Leabra7: a Python package for modeling recurrent, biologically-realistic neural networks

Emergent is a software package that uses the AdEx neural dynamics model and LEABRA learning algorithm to simulate and train arbitrary recurrent neural network architectures in a biologically-realistic manner. We present Leabra7, a complementary Python library that implements these same algorithms. Leabra7 is developed and distributed using modern software development principles, and integrates tightly with Python’s scientific stack. We demonstrate recurrent Leabra7 networks using traditional pattern-association tasks and a standard machine learning task, classifying the IRIS dataset.

💡 Research Summary

Leabra7 is a Python library that re‑implements the core components of the Emergent cognitive modeling system—namely the Adaptive‑Exponential (AdEx) neuronal dynamics and the LEABRA learning algorithm—within a modern software engineering framework. The authors begin by motivating the need for biologically plausible recurrent neural network (RNN) models, noting that virtually all cortical areas contain feedback connections and that current deep learning approaches rely heavily on specialized architectures such as LSTMs to circumvent vanishing gradients. By combining a biophysically realistic spiking model (AdEx) with a local, error‑driven learning rule (LEABRA), Leabra7 aims to provide a platform capable of training arbitrary recurrent topologies without back‑propagation.

The library is built around three primary objects: Net, Layer, and Projection. A Net instance orchestrates the entire simulation, while layers contain units (neurons) and projections bundle the connections between layers. Parameter configuration is handled through “Spec” objects (e.g., LayerSpec, ProjnSpec), which expose the same descriptive names used in Emergent, allowing users to override defaults such as inhibition type (feed‑forward, feedback, or k‑winner‑take‑all) or logging behavior. The API supports three cycle‑level operations—simple stepping (net.cycle()), minus‑phase cycling, and plus‑phase cycling—mirroring the phases required by LEABRA. After each phase, net.learn() computes weight changes based on the difference between minus and plus activations.

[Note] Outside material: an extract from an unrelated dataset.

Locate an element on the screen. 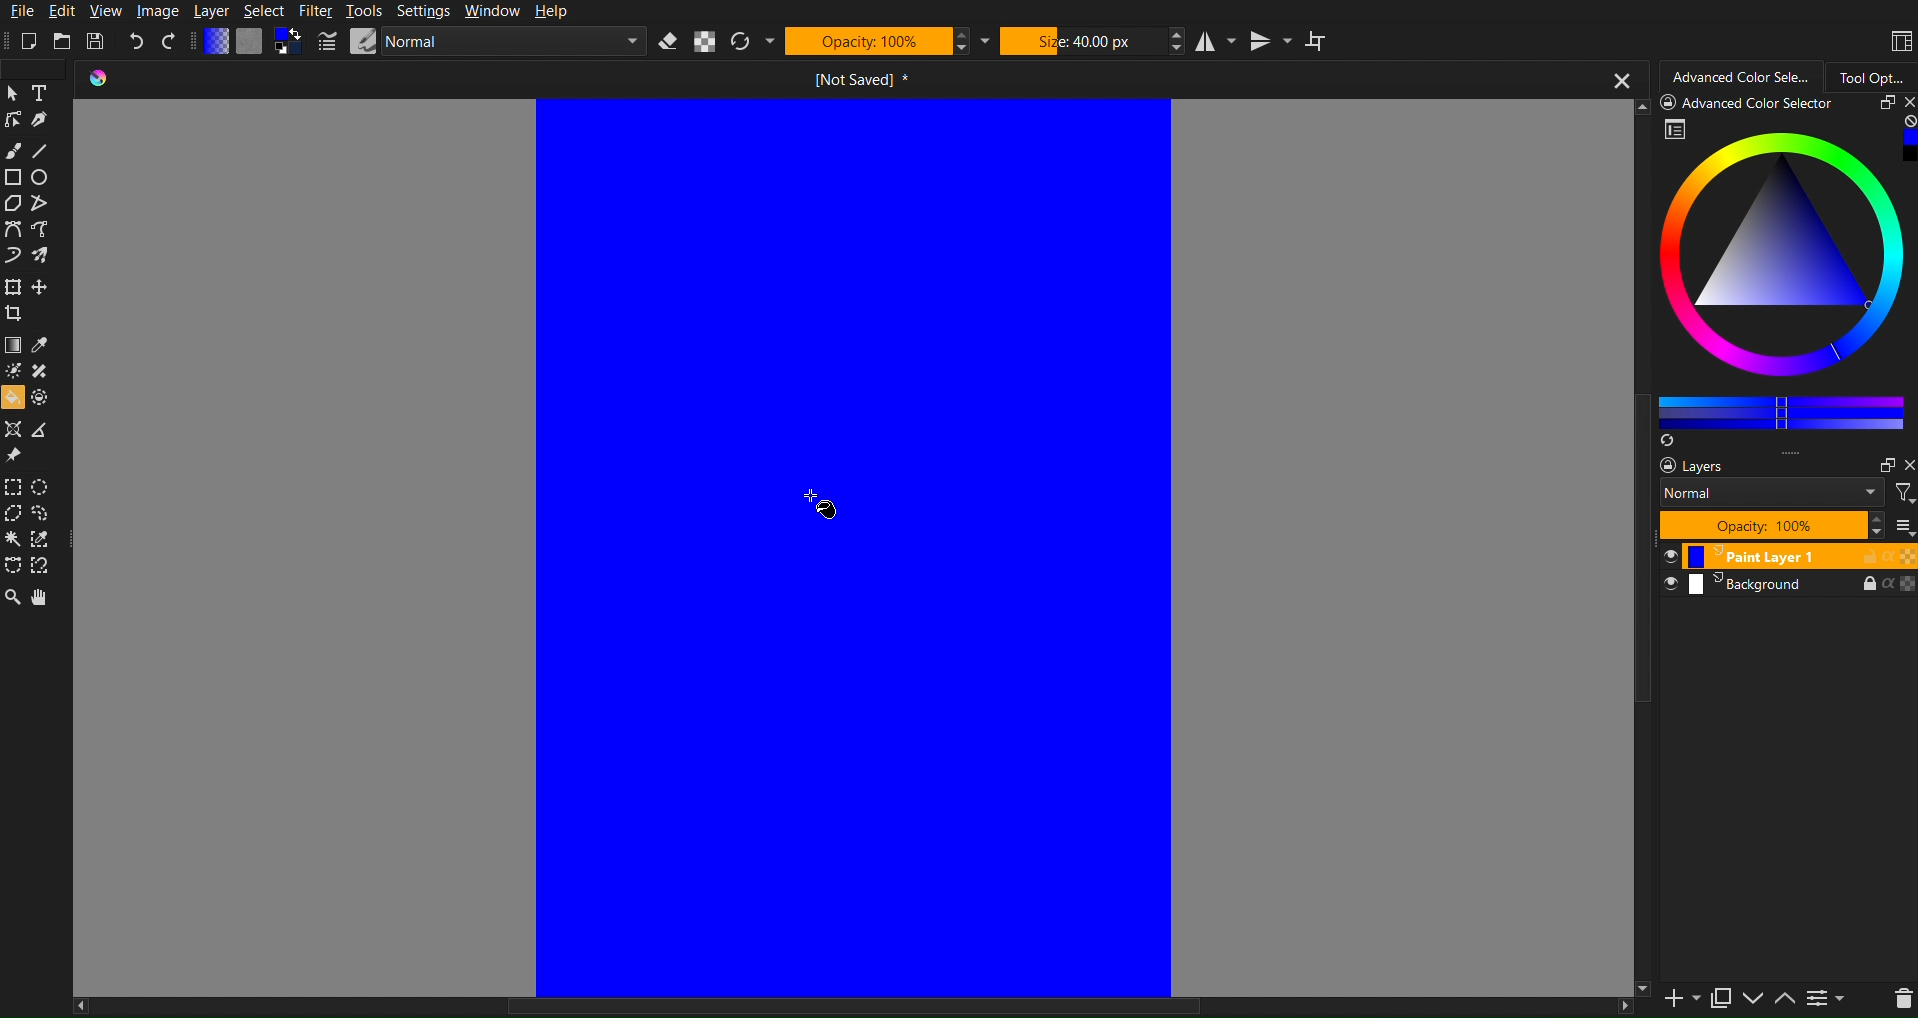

Observation and logging are tightly integrated with the scientific Python stack. Net.observe() returns instantaneous snapshots of any attribute as a pandas DataFrame, facilitating immediate analysis or visualization. Persistent logging is configured at network creation via Spec parameters; logged data are also stored as DataFrames, with a “time” column indicating the simulation cycle. Because logging incurs memory and CPU overhead, the library provides pause_logging() and resume_logging() methods to disable logging during intensive training phases.

Four example networks illustrate the library’s capabilities. The first, a minimal two‑neuron system, demonstrates basic spiking dynamics: input clamping drives the output neuron’s membrane potential, spiking, adaptation current, and inhibitory feedback. The second example implements a simple feed‑forward pattern‑association task (2‑input → 4‑output) and shows a monotonic decline in a thresholded mean‑squared error over 500 epochs. The third example introduces a hidden layer and a recurrent feedback projection (output → hidden) to solve a non‑linearly separable problem; the loss curve exhibits oscillations due to the sensitivity of recurrent connections, yet learning converges. The fourth example applies Leabra7 to the classic IRIS classification benchmark. After quantile‑based binning of the four continuous features (10 bins per feature, yielding 36 input units) and a hidden layer of 23 units, the network attains 95.83 % training accuracy and 90.00 % test accuracy after 500 epochs, with loss curves plotted for both training and test sets.

The authors conclude that Leabra7 successfully brings biologically realistic recurrent modeling into the Python ecosystem, offering ease of modification, reproducibility via conda distribution, and seamless integration with Jupyter notebooks and containerized workflows. However, they acknowledge two primary limitations for scaling to large cognitive models: (1) learning performance—specifically the lack of adaptive learning‑rate schedules and annealing, which currently cause late‑stage loss oscillations; and (2) computational speed, as the pure‑Python implementation lacks the efficiency of compiled engines. Future work will explore adding adaptive learning‑rate mechanisms and possibly a C++ backend to accelerate large‑scale simulations, while preserving the library’s openness and modifiability. With these enhancements, Leabra7 could be employed for sophisticated models such as hippocampal simulations and other high‑dimensional cognitive architectures.